━━ Texte source

Depuis quatre ans, l’installation a été présentée un peu partout en Europe, à Vienne (Autriche), à Bruxelles, à Avignon (Le Monde du 15 juillet 2013), à Paris (au 104, en novembre 2013), sans faire l’objet de polémiques. Partout elle a été un choc émotionnel. Le public n’avait – à juste titre – pas le moindre doute sur le sens du message délivré par l’artiste quant à l’idéologie colonialiste.

Mais à Berlin, déjà, en octobre 2012, certaines formations d’extrême-gauche se sont émues de la position dans laquelle se retrouvaient les performeurs. La controverse a véritablement commencé quand Exhibit B est arrivé au Royaume-Uni, au Festival d’Edimbourg en août, puis à Londres, où l’installation devait être présentée au Barbican Centre en septembre, et où elle a été déprogrammée à la suite de pressions accusant l’œuvre de racisme.

« Exhibit B », une évocation des «zoos humains» qui scandalise (3)

━━━━

Reproduisez intégralement le texte sur l'installation Exhibit B, sans y changer un seul mot. Les données ci-après n'ont aucun lien avec le texte sur Exhibit B.

━━ Contenu des données

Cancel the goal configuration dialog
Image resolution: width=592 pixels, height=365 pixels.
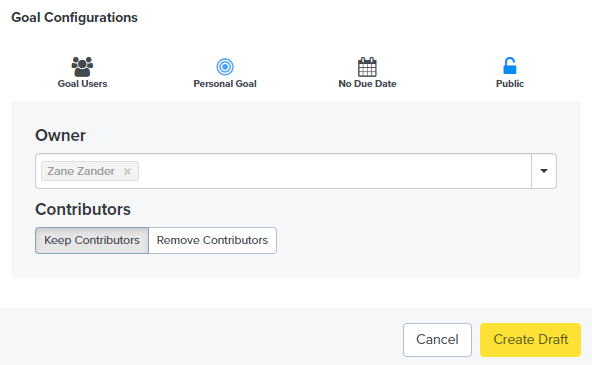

━━━━

Résultat attendu »
Depuis quatre ans, l’installation a été présentée un peu partout en Europe, à Vienne (Autriche), à Bruxelles, à Avignon (Le Monde du 15 juillet 2013), à Paris (au 104, en novembre 2013), sans faire l’objet de polémiques. Partout elle a été un choc émotionnel. Le public n’avait – à juste titre – pas le moindre doute sur le sens du message délivré par l’artiste quant à l’idéologie colonialiste.

Mais à Berlin, déjà, en octobre 2012, certaines formations d’extrême-gauche se sont émues de la position dans laquelle se retrouvaient les performeurs. La controverse a véritablement commencé quand Exhibit B est arrivé au Royaume-Uni, au Festival d’Edimbourg en août, puis à Londres, où l’installation devait être présentée au Barbican Centre en septembre, et où elle a été déprogrammée à la suite de pressions accusant l’œuvre de racisme.

« Exhibit B », une évocation des «zoos humains» qui scandalise (3)